SOURCE RECORDS:
⟨
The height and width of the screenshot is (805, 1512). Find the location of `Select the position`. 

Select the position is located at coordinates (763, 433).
⟩
⟨
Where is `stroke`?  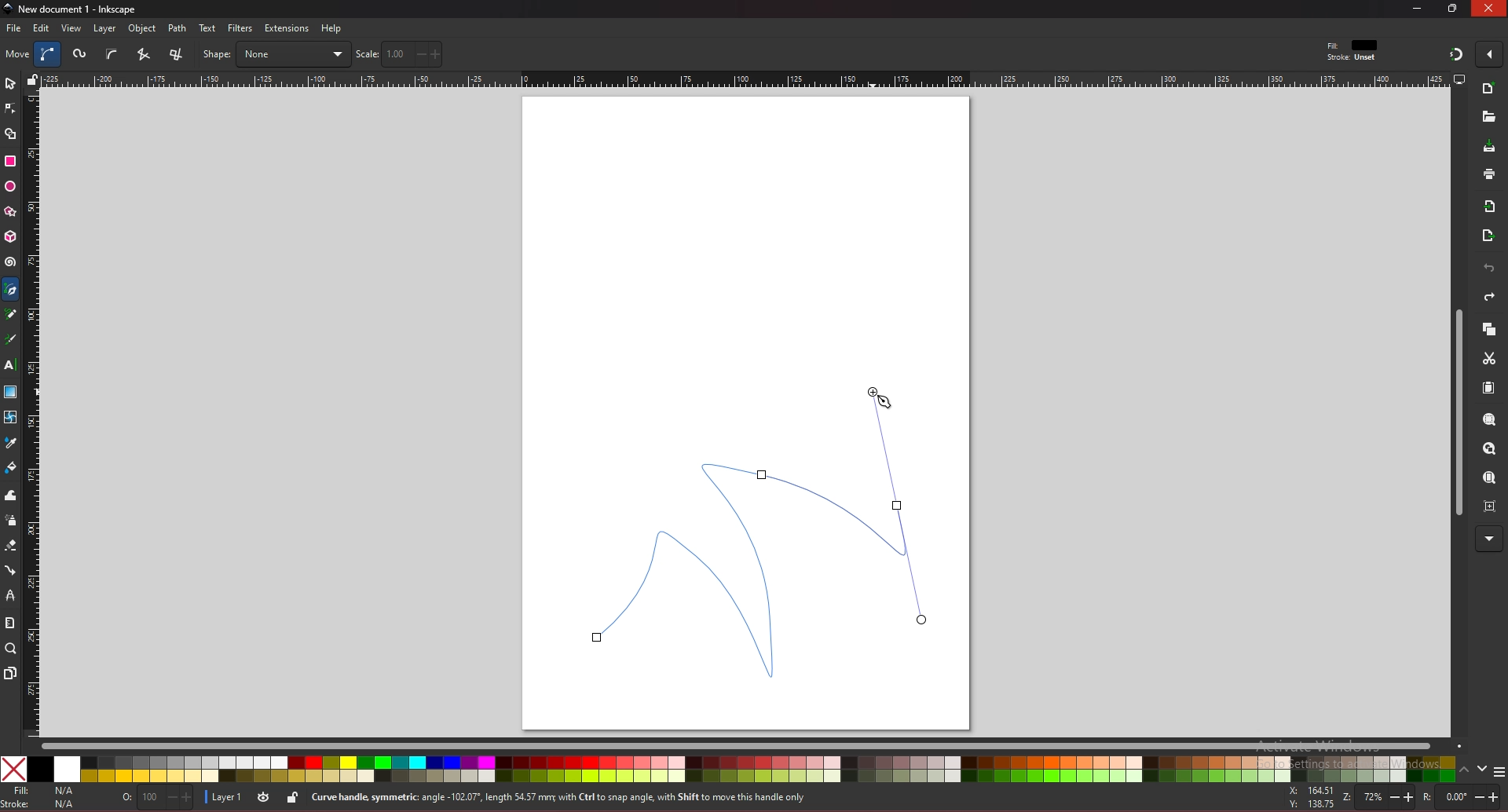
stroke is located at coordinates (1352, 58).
⟩
⟨
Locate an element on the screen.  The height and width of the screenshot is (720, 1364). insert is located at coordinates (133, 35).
⟩
TASK TO CARRY OUT: Copy out the data word for word, from the line containing "The height and width of the screenshot is (805, 1512)." through the line containing "Select the position is", including both of those lines.

WORKED ANSWER:
The height and width of the screenshot is (805, 1512). Find the location of `Select the position`. 

Select the position is located at coordinates (763, 433).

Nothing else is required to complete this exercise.